Heidbreder acknowledged the limitations of her book, namely that she did not incorporate all of the key influencers at the time, such as Charles Edward Spearman, and that, for the theories she did incorporate, she did not delve into deviations, such as Carl Jung’s influence on psychoanalysis. She also discussed the potential pitfalls of her approach to writing the book, such as the illusion of cohesion within a theory and the oversimplification of concepts. However, in defending her decisions, Heidbreder reiterated that the purpose of the text was for a non-psychologist to gain a brief insight into the main sources of influences on American psychology.

Heidbreder received praise for her objective approach from prominent psychologists. For instance, Kurt Koffka, one of the founders of Gestalt psychology, commented: “Throughout I was struck by the clearness, impartiality and the fairness of your exposition. You have the progress of psychology at heart, and you try to present the different and conflicting systems in such a way that psychology may derive some benefit from your stock-taking."

== Women's right to education ==
Edna Heidbreder strongly advocated for women’s rights, particularly women’s rights in learning and education. She was also aware of the discrimination and inequality women had to continuously face in science and research as it was studied predominantly by men at the time. When learning at school, she found it hard being in the field of science and psychology as she was surrounded by men, including the professors that taught her. She was observant of the school’s tolerance of women within education, and how hospitable they were to them. Heidbreder believed that women eventually came to understand that they live in a society that was more favorable to men. This included fields of study such as psychology, the sciences, and other ambitious disciplines. She believed that while women did acknowledge this reality, it did not mean they supported it; it was simply a conformity that people were expected to follow.

The cause of men being favored in most academic fields, Heidbreder believed, was due to the nature of the conditions outside the workplace and disciplines. She suggested that this was because of stereotypes that people associated with gender within society. These stereotypes affected how the opposite sex see each other and how they interact with each other, accordingly. Women in non-stereotypical positions, working in male-dominant fields of science and research, was difficult to become accustomed to for some, even subconsciously, according to Heidbreder.

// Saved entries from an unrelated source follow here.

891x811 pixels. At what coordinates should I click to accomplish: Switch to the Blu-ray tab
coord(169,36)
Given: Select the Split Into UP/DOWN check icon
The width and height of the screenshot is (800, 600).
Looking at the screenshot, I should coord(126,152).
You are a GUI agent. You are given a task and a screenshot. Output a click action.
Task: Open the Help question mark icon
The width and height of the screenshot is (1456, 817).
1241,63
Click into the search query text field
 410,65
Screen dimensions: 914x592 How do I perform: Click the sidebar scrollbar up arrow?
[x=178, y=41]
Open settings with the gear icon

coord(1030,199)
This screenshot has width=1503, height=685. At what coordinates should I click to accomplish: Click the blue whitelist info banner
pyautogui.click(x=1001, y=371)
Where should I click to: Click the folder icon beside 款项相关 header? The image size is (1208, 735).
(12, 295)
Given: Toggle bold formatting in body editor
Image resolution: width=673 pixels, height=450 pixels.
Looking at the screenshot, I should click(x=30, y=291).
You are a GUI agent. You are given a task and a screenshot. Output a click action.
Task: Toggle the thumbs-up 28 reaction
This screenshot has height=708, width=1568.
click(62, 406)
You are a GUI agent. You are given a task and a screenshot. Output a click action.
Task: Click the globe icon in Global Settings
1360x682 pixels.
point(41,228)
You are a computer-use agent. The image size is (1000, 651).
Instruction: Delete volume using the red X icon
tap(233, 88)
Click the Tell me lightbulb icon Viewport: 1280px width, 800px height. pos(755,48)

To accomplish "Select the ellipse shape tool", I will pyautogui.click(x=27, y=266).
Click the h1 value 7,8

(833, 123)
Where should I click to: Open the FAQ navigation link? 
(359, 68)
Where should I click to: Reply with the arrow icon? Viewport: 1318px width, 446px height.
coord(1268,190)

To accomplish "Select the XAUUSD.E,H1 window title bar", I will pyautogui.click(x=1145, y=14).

== Committees and awards ==

=== Affiliations with the American Psychological Association ===
Edna Heidbreder was involved with the American Psychological Association (APA), and provided services to them for over a decade, until her retirement in 1955. She was an active member of the Board of Directors from 1939 to 1940, and again from 1942 to 1944. In 1944, she was a representative of the APA to the National Research Council until 1947, and she started again from 1952 to 1955. In 1950, she became the president of the Division on General Psychology - now known as the Society for General Psychology. In 1967, Heidbreder was one of thirty-seven senior members honored by the Association as part of its 75th anniversary celebration. Her work on thinking and cognition, and her book Seven Psychologies were specially mentioned.

=== Other affiliations ===
Heidbreder was president of the Eastern Psychological Association (EPA), from 1943 to 1944. Apart from her, only one other woman had been in this position. She remained in the EPA for three years as a member of their Board of Directors.

In 1940, Heidbreder began work as a secretary for the American Association for the Advancement of Science (AAAS). She was a secretary for seven years until she became vice-president in 1947. She also became the chairperson for the AAAS’ section on psychology, and she remained there as the chairperson until 1948.